── DATOS DEL EJERCICIO

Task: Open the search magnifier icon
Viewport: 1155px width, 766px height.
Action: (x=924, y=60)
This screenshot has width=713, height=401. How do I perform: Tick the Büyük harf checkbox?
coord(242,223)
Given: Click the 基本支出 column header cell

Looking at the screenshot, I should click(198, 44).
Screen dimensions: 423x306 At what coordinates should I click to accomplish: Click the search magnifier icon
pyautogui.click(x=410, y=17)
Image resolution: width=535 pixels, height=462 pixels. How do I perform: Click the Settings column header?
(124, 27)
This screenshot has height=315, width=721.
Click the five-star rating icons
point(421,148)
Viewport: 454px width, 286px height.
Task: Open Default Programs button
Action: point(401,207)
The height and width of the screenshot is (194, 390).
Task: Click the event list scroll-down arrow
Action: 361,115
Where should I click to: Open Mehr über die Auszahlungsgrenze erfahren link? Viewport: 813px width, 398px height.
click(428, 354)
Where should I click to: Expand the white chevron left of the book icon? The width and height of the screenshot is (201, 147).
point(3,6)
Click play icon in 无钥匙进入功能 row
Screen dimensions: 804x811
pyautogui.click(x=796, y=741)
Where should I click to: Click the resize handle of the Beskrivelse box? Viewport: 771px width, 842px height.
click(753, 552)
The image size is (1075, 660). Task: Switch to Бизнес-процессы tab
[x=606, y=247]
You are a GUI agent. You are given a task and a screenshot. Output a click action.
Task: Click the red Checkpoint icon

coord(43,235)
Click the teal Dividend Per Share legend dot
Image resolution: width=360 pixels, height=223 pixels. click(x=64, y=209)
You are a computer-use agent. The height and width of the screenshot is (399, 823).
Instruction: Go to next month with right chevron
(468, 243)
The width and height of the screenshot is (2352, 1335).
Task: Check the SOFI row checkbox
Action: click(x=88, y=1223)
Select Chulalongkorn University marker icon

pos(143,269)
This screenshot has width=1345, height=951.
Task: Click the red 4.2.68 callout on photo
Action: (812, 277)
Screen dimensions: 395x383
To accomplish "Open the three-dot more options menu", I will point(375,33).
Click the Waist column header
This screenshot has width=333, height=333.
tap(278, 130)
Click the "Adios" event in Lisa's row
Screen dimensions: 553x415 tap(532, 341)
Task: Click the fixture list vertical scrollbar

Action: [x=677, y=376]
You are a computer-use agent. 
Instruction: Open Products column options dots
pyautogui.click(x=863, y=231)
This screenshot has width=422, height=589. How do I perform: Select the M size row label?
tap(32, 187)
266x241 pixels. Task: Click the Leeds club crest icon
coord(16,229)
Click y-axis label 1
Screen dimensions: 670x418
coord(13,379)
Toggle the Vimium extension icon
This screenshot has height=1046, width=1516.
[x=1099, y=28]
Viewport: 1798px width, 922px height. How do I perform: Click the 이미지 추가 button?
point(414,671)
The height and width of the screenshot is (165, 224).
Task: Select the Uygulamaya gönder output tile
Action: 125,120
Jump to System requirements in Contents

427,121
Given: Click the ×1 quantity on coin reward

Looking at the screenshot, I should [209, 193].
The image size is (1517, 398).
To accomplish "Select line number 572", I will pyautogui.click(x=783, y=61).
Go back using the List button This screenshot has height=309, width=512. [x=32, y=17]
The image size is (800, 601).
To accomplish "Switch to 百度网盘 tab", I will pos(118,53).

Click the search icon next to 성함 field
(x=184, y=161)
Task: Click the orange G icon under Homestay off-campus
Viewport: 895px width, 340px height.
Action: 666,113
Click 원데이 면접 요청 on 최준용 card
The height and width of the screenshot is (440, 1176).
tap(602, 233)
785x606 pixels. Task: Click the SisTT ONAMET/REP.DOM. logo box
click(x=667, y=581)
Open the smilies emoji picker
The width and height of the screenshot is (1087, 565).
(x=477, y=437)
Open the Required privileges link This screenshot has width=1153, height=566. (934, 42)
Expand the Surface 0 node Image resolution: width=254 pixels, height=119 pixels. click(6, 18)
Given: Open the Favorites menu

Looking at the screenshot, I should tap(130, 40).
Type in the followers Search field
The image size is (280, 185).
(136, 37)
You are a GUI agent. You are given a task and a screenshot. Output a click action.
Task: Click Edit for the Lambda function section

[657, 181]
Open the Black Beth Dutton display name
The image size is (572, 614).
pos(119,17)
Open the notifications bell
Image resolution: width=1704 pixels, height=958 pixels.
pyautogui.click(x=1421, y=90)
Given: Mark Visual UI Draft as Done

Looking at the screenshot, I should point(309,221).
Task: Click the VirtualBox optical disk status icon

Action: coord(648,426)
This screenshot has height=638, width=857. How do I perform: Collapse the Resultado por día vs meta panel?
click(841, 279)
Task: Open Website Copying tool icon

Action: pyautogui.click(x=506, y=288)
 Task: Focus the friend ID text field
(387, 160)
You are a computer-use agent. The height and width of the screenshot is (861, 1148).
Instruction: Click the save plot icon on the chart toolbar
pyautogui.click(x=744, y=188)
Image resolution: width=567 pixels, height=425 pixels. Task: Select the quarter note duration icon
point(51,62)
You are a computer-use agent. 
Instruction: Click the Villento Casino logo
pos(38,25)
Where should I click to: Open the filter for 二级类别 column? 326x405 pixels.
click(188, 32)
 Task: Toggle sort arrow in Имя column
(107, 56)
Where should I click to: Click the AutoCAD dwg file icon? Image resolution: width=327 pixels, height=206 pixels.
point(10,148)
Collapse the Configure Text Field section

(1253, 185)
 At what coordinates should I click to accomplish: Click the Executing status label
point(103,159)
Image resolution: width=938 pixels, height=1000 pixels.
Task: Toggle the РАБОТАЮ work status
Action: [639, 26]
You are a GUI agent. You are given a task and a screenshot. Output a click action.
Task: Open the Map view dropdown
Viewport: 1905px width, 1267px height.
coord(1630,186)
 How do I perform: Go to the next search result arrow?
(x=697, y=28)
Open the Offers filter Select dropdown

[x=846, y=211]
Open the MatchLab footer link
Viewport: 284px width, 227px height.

────

§ **QUÉ HARÁS**:
Cuenta cuántas líneas de los registros contienen la palabra "computer" y responde solo con el número.

§ **TAREA RESUELTA**:
4